The company has discussed a dollar-denominated debut with
JPMorgan ( JPM ) and Citigroup ( C/PN ), said the people, who declined to be
identified because the information is private.
AviLease could raise at least $500 million from its debut
bond, as part of a $2 billion programme, according to one of the
sources. The initial bond could be placed on the market by the
end of the year, the person said.
AviLease did not respond to multiple requests for comment,
while JPMorgan ( JPM ) and Citi declined to comment.
AviLease secured investment-grade ratings from Moody's and
Fitch in April, which chairman Fahad AlSaif said would help the
firm tap global capital markets to place itself at the forefront
of aircraft leasing in line with Saudi Arabia's Vision 2030.
The plan includes Saudi Arabia expanding aviation to support
tourism and reduce reliance on oil and involves the launch of a
new carrier, Riyadh Air.
In the first half of 2025, Saudi issuers accounted for 18.9%
of the $250 billion in emerging-market dollar debt, Fitch said
last month, followed by the government raising $5.5 billion via
sukuk this month and PIF selling a heavily subscribed $2 billion
10-year bond.
Established in 2022 as part of PIF's push to build a
domestic aviation leasing giant, AviLease agreed in 2023 to buy
Standard Chartered's ( SCBFF ) aviation finance arm for $3.6 billion.

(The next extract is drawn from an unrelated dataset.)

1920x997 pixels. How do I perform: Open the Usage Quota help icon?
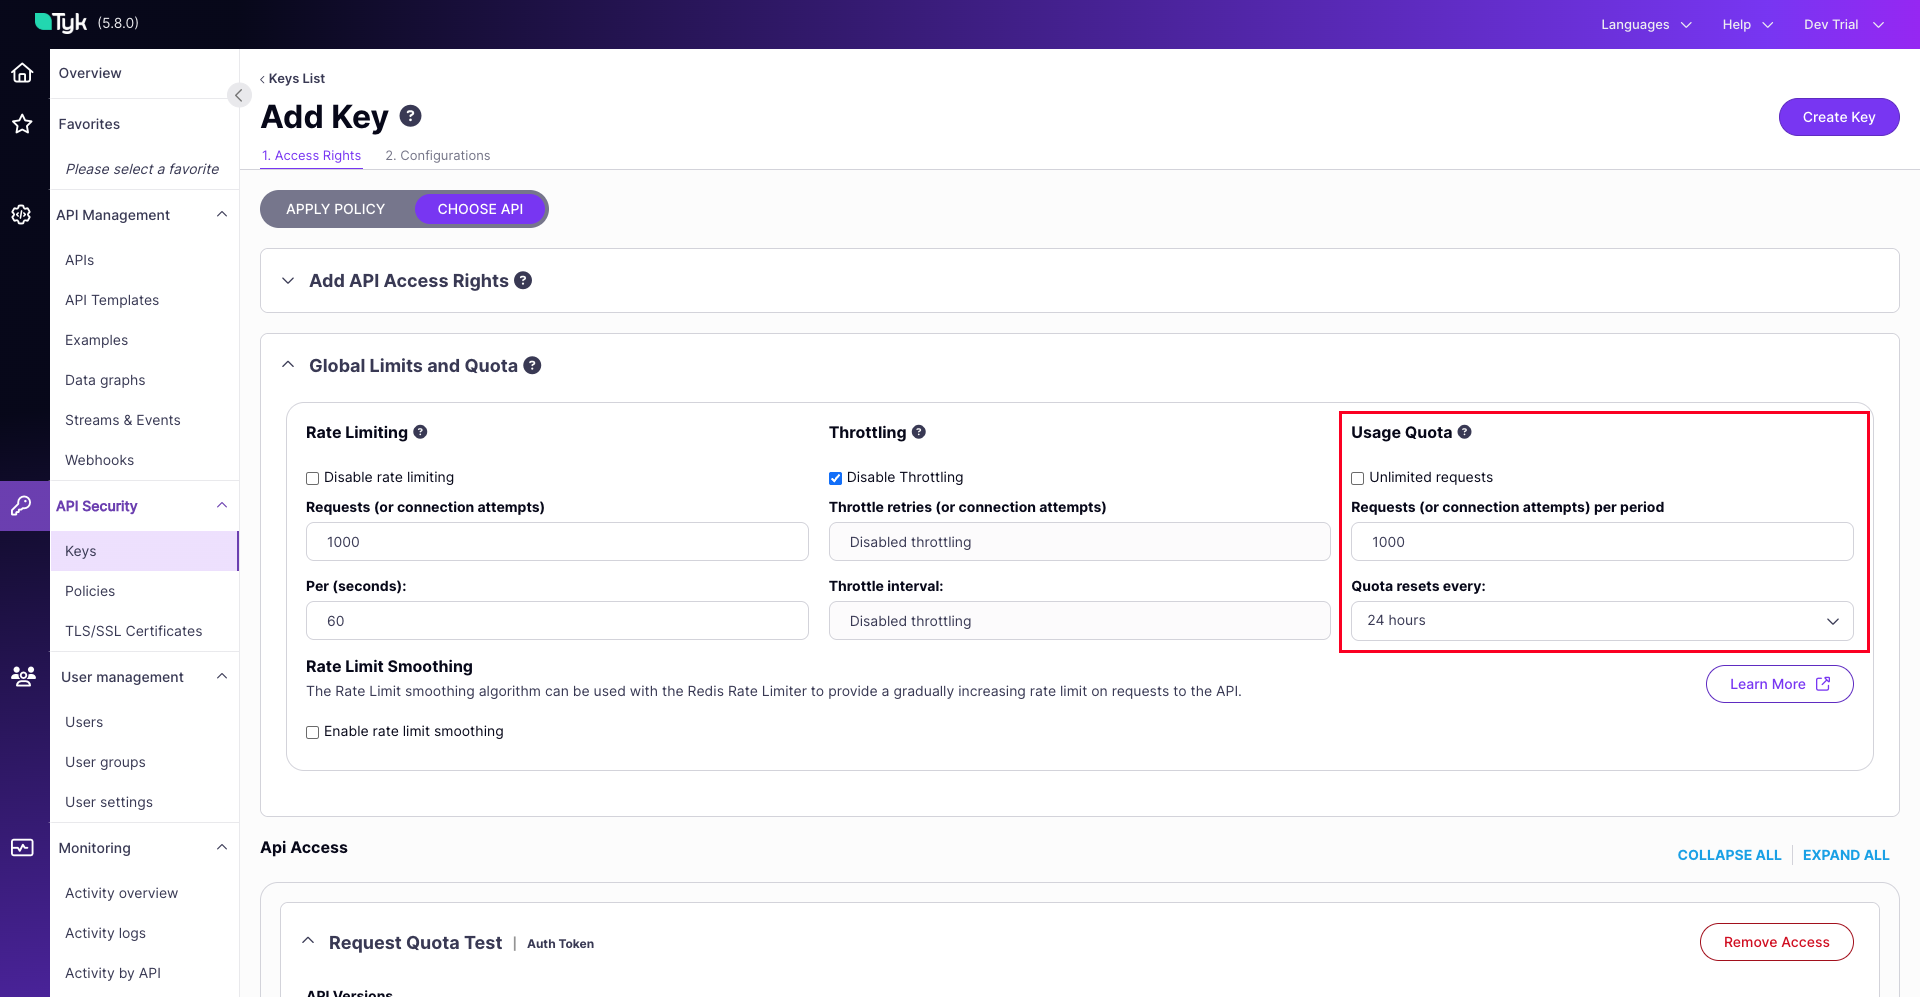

In May 2025, AviLease made its first direct Boeing ( BA ) order for
20 737-8 MAX jets with options for 10 more, adding to a
portfolio of 200 aircraft leased to 48 airlines worldwide as of
March.
PIF and other state-linked firms are increasingly turning to
dollar and euro bond markets to fill funding gaps and sustain
Saudi Arabia's multibillion-dollar megaprojects.